I guess my manager felt it would be a great learning and ramp-up opportunity for me. So I rolled my sleeves up and went about the task with great gusto. Over a couple of weeks and over a hundreds of “silly questions”, I’d learnt more about the product than I would have otherwise learnt by just going through the ramp-up modules.
Anyway, back to the learnings.
The 3 levels, in my opinon are :
- The What
- The How and
- The Why
The ‘what’ is the first stage where you ask, “What is this thing and what is it supposed to do”. “What inputs does it take and what is the end goal of the system”. In other words , its a gentle day one introduction to the system where you get to say hello to it and size it up.
At the ‘what’ stage you are just looking at the big picture, the 10,000 feet overview, and treating the system like a blackbox, where the system takes a set of inputs and produces an output. At this stage, we do not need to know how the system works, but just acquaint ourselves with what it does.

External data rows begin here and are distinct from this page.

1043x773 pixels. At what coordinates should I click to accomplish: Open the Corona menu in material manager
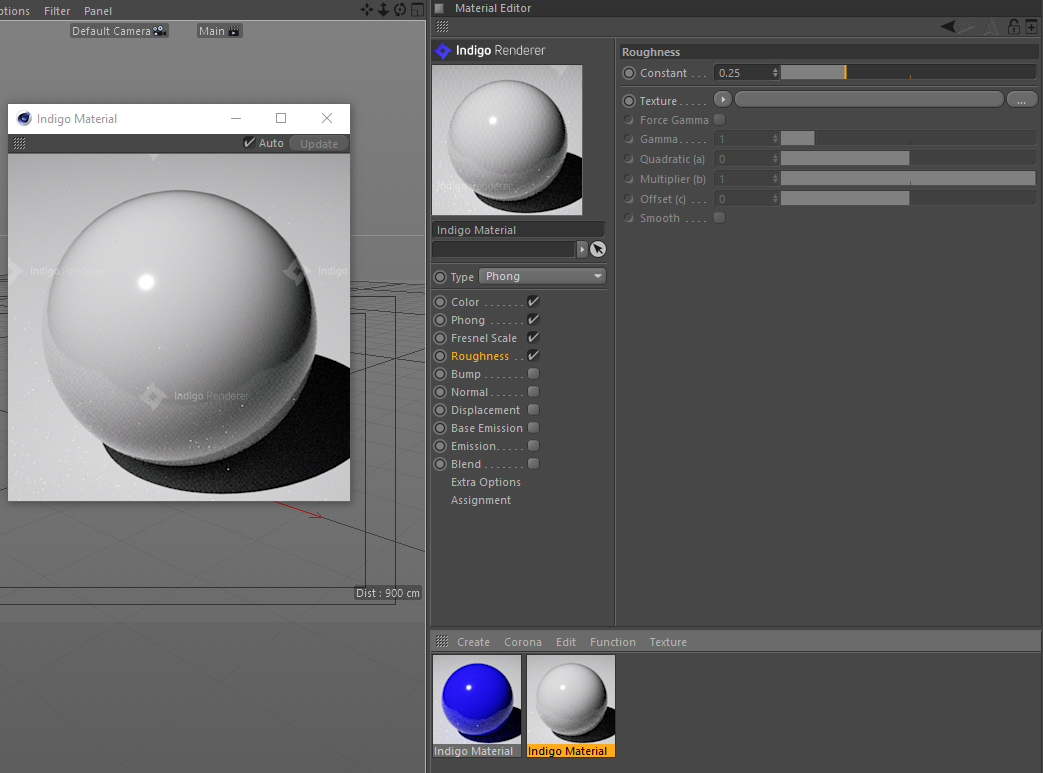(x=522, y=642)

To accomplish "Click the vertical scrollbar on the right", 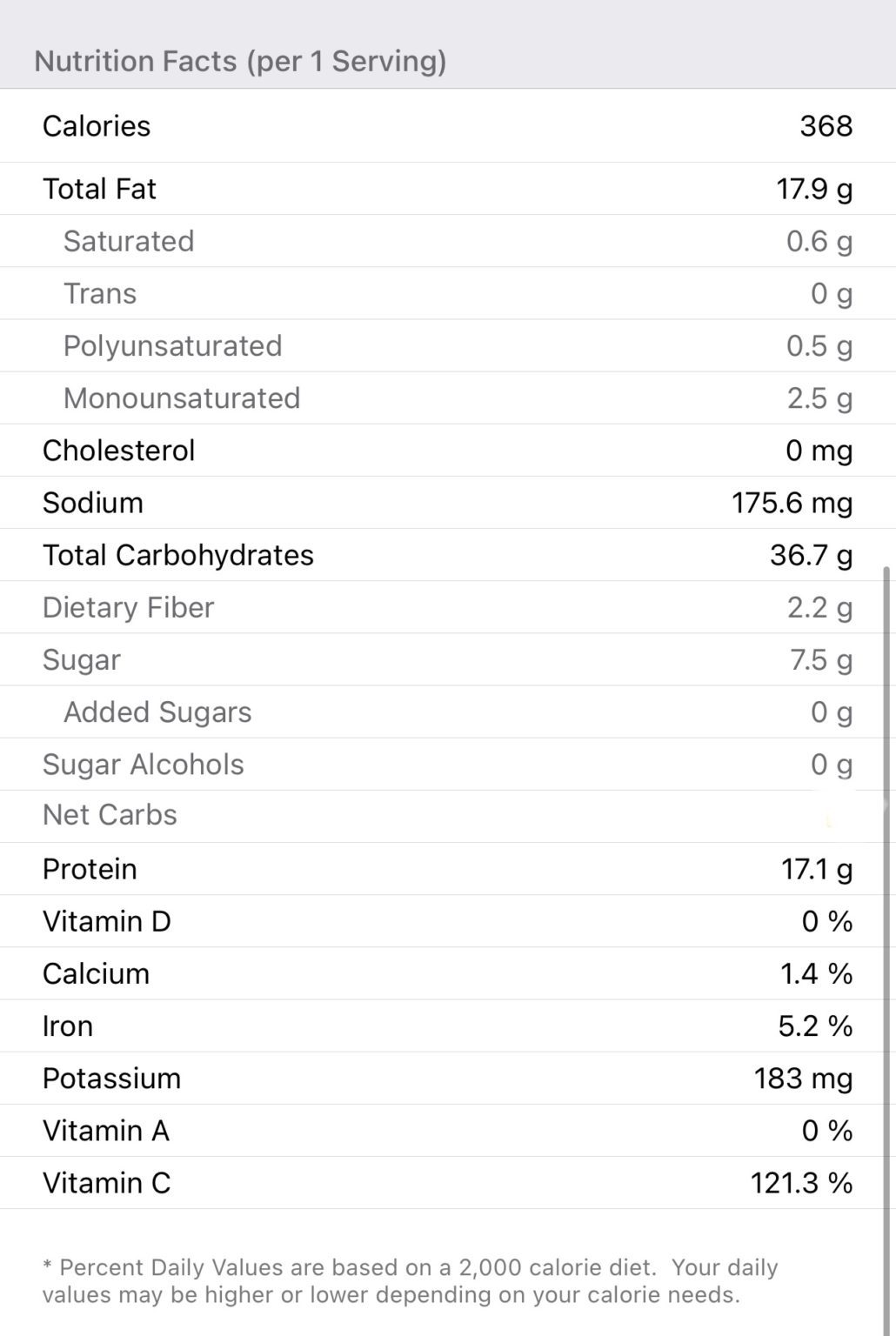I will (886, 870).
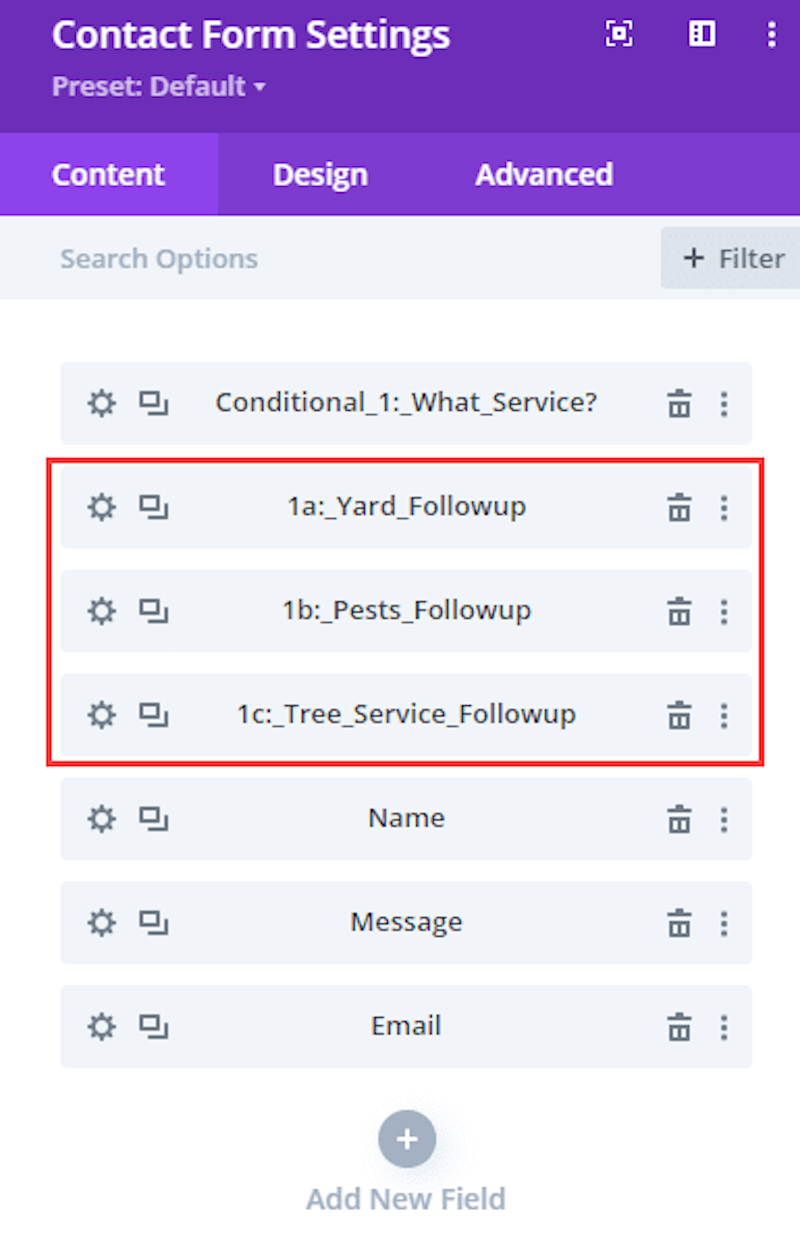Click the Filter button

click(732, 259)
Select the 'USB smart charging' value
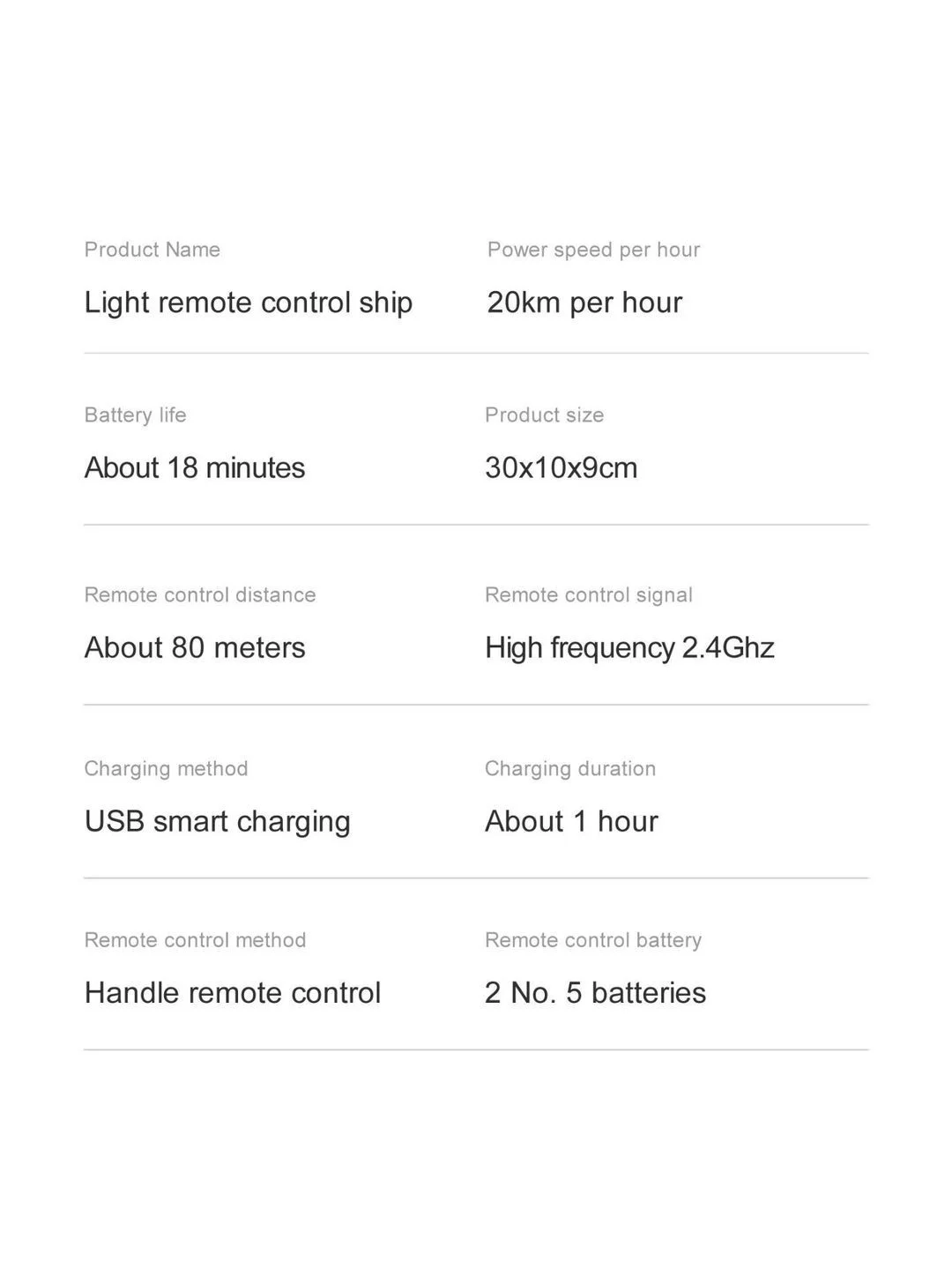The image size is (952, 1270). click(x=218, y=822)
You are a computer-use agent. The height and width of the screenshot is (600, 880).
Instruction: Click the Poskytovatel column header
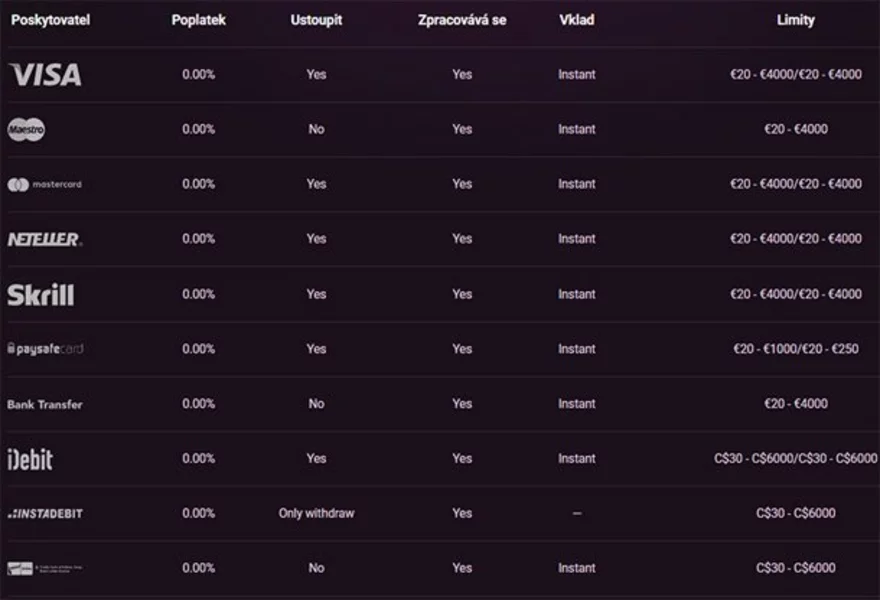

With the ‘what’ out of the way, the next level involves asking “how does it do what its supposed to do”. This involves high level design and then drilling down into the low level nitty-gritty details. Often it involves rolling up your sleeves, breaking it down into smaller sub-systems to get a better understanding of the modules, phases and stages, what works in parallel, what needs to work all alone, what depends on what and in general how the different pieces interact with one another.
If you’ve understood the What and the How of the system, you’ve understood fairly well to have ramped up in most organisations.
But the holy grail is knowing and understanding the ‘why’. ‘Why a particular design choice was made, ‘ why are certain idiosyncracies present’, ‘Why certain anti-patterns exist’, ‘why the system follows a certain doctrine’ and perhaps even ‘why people in the org follow a certain process and a certain mindset’.
Usually to get this understanding, it needs scouring lines and lines of code, comments and commit history. But the secret sauce is being able to interact with the early engineers and founders of the system, the ones who are the plank holders. This process of knowing the ‘why’ usually takes the longest but once done puts you in a state of nirvana or complete bliss, with respect to knowing the nuances of the system that you are trying to get acquainted with. In summary, here’s my takeaway:
“To understand any system,
start with asking the what,
then dig deep to know how,
and then get a real high,
once you know why.”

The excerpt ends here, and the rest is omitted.